The bigger issue, he said, is how to rearrange his home life as the father of three kids ages 8 to12. His wife is a hard-working English teacher who needs time in the evenings to grade papers. She used to work in commercial television but got out of the business because she "couldn't stand the blow-dried people." She's not saying much about her husband's latest hair experiment, Brancaccio acknowledged.

"This is a work in progress," he said. "I have one more chance for a haircut before the air date." He's already decided that the gray in his hair is staying.

Earlier story
Stations join to produce state news for non-wonks

Originally published in Current, June 11, 2001
By Steve Behrens

Early next year, four of California's largest public TV stations will begin producing a new half-hour weeknightly news and public affairs program, California Connected.

The program will be anchored at KCET, Los Angeles; production units also will be located at KQED in San Francisco, KPBS in San Diego and KVIE in Sacramento.

It will be public affairs — no soft best-pizza features, but still engaging, promises Marley Klaus, the former 60 Minutes producer-writer who is planning the show at KCET. "The yardstick we intend to use is: stuff that's important to know, stuff that's going to affect [the viewer]. It's going to be an entertaining show, but it's not going to be an entertainment show."

The stations raised funding for R&D from the James Irvine Foundation and the William and Flora Hewlett Foundation. Klaus says talks with the foundations have been some of the easiest funding conversations she's ever had "because people get what we're doing."

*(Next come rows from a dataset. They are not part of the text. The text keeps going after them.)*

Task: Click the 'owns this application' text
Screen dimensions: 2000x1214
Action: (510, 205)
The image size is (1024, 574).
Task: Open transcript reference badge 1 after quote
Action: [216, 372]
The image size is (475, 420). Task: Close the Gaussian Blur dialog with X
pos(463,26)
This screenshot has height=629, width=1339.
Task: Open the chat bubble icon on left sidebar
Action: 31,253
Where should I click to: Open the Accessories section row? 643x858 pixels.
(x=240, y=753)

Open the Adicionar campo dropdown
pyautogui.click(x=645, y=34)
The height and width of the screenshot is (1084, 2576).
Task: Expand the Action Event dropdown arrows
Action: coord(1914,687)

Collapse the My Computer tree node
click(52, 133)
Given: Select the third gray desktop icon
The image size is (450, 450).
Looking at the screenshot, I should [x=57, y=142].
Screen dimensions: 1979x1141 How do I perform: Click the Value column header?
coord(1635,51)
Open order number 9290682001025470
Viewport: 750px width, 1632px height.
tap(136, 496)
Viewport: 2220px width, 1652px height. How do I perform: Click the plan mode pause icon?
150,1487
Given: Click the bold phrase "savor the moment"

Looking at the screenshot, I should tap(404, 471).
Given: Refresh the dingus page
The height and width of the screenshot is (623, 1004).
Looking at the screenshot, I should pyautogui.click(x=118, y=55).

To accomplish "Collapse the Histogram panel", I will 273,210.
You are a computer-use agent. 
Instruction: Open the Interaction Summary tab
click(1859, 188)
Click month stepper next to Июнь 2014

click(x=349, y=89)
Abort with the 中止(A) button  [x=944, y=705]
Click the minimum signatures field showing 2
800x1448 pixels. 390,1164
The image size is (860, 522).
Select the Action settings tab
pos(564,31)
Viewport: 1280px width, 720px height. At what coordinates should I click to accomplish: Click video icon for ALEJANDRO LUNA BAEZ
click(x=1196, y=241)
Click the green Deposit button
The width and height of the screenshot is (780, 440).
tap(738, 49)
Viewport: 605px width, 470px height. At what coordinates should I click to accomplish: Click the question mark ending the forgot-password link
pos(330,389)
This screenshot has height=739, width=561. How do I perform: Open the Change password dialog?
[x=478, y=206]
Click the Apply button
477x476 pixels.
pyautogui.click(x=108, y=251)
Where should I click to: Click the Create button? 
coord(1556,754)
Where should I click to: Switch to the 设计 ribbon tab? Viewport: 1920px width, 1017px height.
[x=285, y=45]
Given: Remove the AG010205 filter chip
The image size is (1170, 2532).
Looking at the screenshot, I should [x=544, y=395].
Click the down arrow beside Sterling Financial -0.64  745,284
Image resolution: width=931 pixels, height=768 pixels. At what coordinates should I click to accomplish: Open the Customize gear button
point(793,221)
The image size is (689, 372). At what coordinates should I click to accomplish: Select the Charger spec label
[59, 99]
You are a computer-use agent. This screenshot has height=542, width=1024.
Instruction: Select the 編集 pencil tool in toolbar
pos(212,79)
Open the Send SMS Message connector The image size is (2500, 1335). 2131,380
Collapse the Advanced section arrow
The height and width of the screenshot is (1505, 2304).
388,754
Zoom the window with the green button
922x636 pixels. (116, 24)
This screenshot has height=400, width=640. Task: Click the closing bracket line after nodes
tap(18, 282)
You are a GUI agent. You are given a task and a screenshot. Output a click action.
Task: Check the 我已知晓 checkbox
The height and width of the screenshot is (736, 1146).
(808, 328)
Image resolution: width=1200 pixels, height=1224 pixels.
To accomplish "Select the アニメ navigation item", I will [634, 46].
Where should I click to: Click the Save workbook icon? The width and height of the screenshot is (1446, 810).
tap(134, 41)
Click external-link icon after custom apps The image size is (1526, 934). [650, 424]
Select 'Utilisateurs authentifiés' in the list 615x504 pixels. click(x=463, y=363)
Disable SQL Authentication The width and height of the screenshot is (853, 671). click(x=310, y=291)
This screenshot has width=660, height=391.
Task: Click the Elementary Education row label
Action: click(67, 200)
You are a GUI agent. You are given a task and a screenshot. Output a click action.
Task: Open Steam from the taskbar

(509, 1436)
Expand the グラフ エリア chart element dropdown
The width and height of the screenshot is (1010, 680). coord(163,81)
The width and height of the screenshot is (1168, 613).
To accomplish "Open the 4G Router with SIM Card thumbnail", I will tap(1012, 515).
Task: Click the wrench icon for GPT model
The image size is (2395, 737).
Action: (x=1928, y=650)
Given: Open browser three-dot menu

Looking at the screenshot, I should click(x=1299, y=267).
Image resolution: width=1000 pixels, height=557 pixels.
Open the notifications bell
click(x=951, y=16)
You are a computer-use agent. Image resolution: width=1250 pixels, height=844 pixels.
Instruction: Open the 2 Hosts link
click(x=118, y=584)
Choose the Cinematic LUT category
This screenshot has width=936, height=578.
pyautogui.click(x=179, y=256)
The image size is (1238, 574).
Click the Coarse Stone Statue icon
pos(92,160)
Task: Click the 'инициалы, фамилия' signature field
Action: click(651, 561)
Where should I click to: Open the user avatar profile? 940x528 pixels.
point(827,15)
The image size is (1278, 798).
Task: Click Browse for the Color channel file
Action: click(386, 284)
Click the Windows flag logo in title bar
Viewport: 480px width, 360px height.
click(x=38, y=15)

"The first mission is to talk about California as a unified community so that people start feeling like participating in its governance," she says. State news is under-covered, particularly on television, Klaus says, but she wants to cover it with strong narrative stories, in the 60 Minutes style, not as wonkish issues. She wants to expand the story list beyond journalists' "relentless focus on things that don't work" to include stories of citizens and lawmakers dealing with problems and trying to resolve them.

Klaus, a writer/producer who produced for Ed Bradley's segments on 60 Minutes and the ABC series Vital Signs, will head the R&D phase as project executive. Bob Melisso, who produced pieces from Los Angeles for CNN's Newsstand, will serve as senior producer. Melisso worked for PBS programmer Coby Atlas when both were at CNN. Both Klaus and Melisso have worked on investigative reports — Klaus for 60 Minutes and Melisso for Inside Edition-American Journal and other programs; he was a news executive at network affiliates in Los Angeles, Spokane and Columbus.

The four stations worked together earlier this year on a Bay Window special, "California's Power Play," on the state's energy crisis. They will consider whether to make the new series available to all 14 public TV stations in the state, according to a KQED release. Klaus says that's the hope.